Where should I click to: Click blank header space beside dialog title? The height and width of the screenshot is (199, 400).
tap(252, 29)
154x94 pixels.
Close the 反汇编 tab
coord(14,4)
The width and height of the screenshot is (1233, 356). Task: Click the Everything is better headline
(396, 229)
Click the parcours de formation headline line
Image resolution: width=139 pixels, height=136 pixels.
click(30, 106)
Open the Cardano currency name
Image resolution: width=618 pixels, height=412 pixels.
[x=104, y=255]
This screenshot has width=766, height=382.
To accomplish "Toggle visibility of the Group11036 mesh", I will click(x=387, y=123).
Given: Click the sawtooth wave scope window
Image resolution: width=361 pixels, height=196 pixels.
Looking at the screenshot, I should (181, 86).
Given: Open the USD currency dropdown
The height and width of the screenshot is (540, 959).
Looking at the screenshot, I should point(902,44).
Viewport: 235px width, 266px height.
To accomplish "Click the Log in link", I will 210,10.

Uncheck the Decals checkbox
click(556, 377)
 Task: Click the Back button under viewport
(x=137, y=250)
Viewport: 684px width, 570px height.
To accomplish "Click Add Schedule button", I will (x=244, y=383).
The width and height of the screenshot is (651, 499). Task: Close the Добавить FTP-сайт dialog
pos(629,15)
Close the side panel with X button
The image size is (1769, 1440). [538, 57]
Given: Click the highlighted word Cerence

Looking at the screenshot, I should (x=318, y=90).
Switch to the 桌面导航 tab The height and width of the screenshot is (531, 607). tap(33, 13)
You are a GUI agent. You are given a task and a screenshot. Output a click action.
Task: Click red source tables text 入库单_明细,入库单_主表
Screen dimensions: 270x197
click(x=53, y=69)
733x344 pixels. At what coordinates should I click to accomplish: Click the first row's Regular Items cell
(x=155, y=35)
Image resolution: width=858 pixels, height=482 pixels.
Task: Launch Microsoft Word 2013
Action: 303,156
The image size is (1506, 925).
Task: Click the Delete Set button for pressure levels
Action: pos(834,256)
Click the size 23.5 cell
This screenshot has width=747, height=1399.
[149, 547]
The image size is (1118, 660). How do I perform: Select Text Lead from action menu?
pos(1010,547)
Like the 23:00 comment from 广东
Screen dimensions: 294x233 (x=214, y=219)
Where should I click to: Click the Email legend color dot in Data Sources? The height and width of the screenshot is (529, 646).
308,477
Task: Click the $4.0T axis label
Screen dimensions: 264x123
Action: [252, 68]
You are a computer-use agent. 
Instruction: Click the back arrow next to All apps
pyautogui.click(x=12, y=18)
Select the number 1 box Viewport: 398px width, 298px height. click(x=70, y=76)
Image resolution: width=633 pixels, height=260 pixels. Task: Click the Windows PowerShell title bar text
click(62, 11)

[What needs to be done] Repeat, word for word, the lines above between the line holding "Given: Open the USD currency dropdown" and the line holding "Task: Click red", inclusive; omit everything else.

[Exercise solution]
Given: Open the USD currency dropdown
The height and width of the screenshot is (540, 959).
Looking at the screenshot, I should point(902,44).
Viewport: 235px width, 266px height.
To accomplish "Click the Log in link", I will 210,10.

Uncheck the Decals checkbox
click(556, 377)
 Task: Click the Back button under viewport
(x=137, y=250)
Viewport: 684px width, 570px height.
To accomplish "Click Add Schedule button", I will (x=244, y=383).
The width and height of the screenshot is (651, 499). Task: Close the Добавить FTP-сайт dialog
pos(629,15)
Close the side panel with X button
The image size is (1769, 1440). [538, 57]
Given: Click the highlighted word Cerence

Looking at the screenshot, I should (x=318, y=90).
Switch to the 桌面导航 tab The height and width of the screenshot is (531, 607). tap(33, 13)
You are a GUI agent. You are given a task and a screenshot. Output a click action.
Task: Click red source tables text 入库单_明细,入库单_主表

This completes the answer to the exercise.